Capítulo 32: Inferno na Terra
Ao entrar pela porta principal, havia uma bênção no corredor. Belys tocou-a e, após uma breve pausa, preparou-se para pegar o elevador que o levaria ao interior da Cidade de Moen.
“Espere um instante”, Melina chamou Belys.
“A semente que você encontrou agora é uma semente da Árvore Dourada. Posso ajudá-lo a transformá-la em uma garrafa de Cálice Sagrado.”
Belys quase havia esquecido disso e entregou a semente da Árvore Dourada para Melina. Se pudesse obter uma garrafa de Cálice Sagrado antes de entrar na cidade, estaria mais seguro.
Melina pegou a semente dourada, encontrou uma pequena faca sabe-se lá de onde e começou a trabalhá-la.
“Fique tranquilo, não vai demorar.”
Aproveitando esse tempo, Belys organizou seu equipamento. Levou consigo a lança com os Pés da Tempestade e a grande espada do Exército Real. Ambos eram armas com as quais se sentia confortável, a lança para enfrentar multidões de inimigos e a espada para adversários mais fortes.
Ele também pensou em levar um escudo, caso não conseguisse esquivar-se de um ataque em meio à investida dos adversários e precisasse resistir com o escudo. Pegou o escudo de bronze, mas achou-o pesado demais para usar com uma só mão e, além disso, era pequeno.
Após refletir, Belys tirou o escudo de madeira com marcas de fogo que encontrara na Vila Enferma. Era um escudo mais longo, e embora fosse de tamanho médio, oferecia boa cobertura. Sendo de madeira, era leve, e apesar de ter uma defesa inferior, seria suficiente contra inimigos mais fracos, como os híbridos.
Não havia muito mais que pudesse levar consigo.
De repente, Belys encontrou um bloco de metal com o desenho de um dragão dourado antigo.
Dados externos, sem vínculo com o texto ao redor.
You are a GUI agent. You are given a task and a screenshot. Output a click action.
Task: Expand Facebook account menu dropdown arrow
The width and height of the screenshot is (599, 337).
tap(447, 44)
Era o amuleto do Dragão Sagrado que Hakan havia lhe dado perto da Necrópole errante.
Belys nunca soube como usar o amuleto. Se bastasse pendurá-lo, poderia equipar-se com vários deles para aumentar seus atributos.
“Melina, você sabe como ativar o poder dos amuletos?”
Melina continuou a trabalhar, respondendo enquanto manipulava a semente:
“Os amuletos são objetos dotados de poder. Para que eles funcionem, é preciso fundi-los a você por meios especiais.”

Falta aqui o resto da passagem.